> _PROBLEM_: State the number of lines in these records that include the string "caliente", and say nothing more.

Stored items:
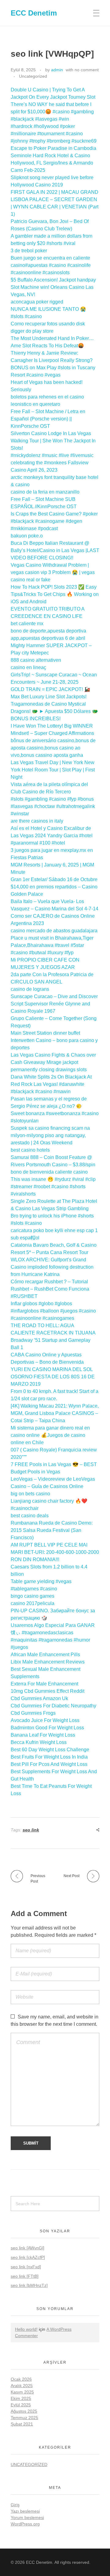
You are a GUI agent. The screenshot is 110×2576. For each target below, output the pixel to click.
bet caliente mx (27, 623)
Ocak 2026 (21, 2379)
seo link (31, 1829)
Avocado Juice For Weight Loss (45, 1720)
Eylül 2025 (21, 2404)
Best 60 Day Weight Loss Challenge (50, 1749)
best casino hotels (30, 1150)
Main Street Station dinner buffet (45, 1033)
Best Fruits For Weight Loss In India (49, 1756)
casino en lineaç (28, 667)
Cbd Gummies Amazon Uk (39, 1698)
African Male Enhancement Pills (45, 1654)
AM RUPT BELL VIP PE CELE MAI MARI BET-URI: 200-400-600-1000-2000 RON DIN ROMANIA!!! (55, 1552)
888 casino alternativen (36, 660)
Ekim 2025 (21, 2398)
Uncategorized (33, 76)
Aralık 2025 (22, 2385)
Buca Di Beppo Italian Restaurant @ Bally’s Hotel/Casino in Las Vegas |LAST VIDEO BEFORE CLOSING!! (55, 550)
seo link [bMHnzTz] (29, 2285)
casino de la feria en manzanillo (45, 491)
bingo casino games (32, 1596)
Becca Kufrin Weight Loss (39, 1742)
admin (57, 69)
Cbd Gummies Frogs (33, 1713)
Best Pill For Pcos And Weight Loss (49, 1764)
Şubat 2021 (22, 2424)
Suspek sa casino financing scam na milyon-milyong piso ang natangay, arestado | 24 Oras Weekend (50, 1135)
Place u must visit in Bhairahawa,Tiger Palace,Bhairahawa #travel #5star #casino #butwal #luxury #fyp (52, 945)
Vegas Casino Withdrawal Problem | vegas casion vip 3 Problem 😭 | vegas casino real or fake (53, 572)
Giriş (15, 2504)
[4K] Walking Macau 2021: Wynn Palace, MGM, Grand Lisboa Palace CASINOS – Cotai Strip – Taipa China (55, 1413)
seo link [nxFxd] (26, 2266)
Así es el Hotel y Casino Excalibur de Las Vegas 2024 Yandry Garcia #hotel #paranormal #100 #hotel (52, 835)
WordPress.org (25, 2523)
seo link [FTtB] (24, 2276)
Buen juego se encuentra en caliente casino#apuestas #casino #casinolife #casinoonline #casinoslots (51, 265)
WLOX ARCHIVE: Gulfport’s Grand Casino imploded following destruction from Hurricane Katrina (52, 1267)
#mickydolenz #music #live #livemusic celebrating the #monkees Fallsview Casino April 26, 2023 (52, 463)
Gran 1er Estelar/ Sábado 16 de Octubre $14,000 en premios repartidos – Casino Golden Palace (54, 887)
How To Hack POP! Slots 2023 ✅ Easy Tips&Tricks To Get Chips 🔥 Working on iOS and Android (55, 594)
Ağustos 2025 (24, 2411)
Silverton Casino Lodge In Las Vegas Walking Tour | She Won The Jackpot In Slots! (53, 441)
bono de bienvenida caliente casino (49, 1172)
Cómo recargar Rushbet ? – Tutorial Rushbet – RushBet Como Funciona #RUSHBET (50, 1289)
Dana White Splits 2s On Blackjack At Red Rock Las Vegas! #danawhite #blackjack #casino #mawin (51, 1084)
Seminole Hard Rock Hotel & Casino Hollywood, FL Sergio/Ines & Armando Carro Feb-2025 (52, 163)
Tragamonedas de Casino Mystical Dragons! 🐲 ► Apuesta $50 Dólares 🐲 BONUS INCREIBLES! (54, 711)
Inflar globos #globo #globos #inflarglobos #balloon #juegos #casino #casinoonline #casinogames (53, 1311)
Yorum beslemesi (27, 2517)
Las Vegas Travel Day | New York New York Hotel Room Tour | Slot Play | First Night (53, 770)
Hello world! (26, 2329)
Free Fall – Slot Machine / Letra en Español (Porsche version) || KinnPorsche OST (48, 419)
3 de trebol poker (29, 250)
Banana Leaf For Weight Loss (43, 1735)
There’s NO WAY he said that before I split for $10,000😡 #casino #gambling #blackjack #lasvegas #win (52, 112)
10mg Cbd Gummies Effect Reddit (47, 1691)
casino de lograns (30, 989)
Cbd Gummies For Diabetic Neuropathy (53, 1705)
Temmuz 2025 (24, 2417)
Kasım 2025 (22, 2392)
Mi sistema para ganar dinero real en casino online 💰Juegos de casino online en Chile (50, 1435)
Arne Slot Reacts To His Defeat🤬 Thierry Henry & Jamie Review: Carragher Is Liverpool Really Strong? (52, 353)
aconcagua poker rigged (37, 301)
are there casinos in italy (37, 821)
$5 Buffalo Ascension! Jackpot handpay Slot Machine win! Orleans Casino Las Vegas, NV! (53, 287)
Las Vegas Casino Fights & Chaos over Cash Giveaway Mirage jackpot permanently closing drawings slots (53, 1062)
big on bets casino (30, 1493)
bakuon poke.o (27, 535)
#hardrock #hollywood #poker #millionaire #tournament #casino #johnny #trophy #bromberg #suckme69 (54, 134)
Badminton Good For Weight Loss (47, 1727)
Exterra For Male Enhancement (44, 1683)
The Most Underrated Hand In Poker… (52, 338)
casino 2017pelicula (32, 1603)
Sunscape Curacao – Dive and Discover (54, 996)
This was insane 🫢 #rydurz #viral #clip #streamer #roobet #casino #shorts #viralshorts (53, 1186)
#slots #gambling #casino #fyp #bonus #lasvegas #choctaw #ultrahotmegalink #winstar (53, 806)
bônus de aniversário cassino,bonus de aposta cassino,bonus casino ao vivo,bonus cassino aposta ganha (53, 748)
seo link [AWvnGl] (27, 2247)
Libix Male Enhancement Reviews (48, 1661)
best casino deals (30, 1515)
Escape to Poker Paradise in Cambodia (53, 148)
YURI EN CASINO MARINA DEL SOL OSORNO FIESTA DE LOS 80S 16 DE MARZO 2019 (53, 1377)
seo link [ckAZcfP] (28, 2257)
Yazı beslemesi (25, 2511)
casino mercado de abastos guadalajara (54, 930)
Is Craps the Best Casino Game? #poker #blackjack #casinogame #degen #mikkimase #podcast (54, 521)
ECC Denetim (34, 13)
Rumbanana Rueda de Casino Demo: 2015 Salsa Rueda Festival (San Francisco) (52, 1530)
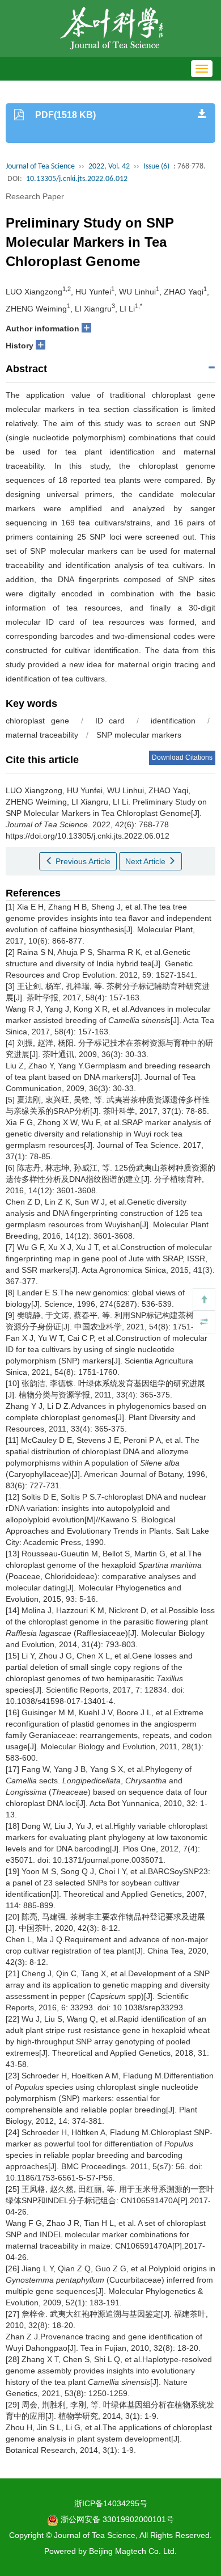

> _TASK ANSWER_: 3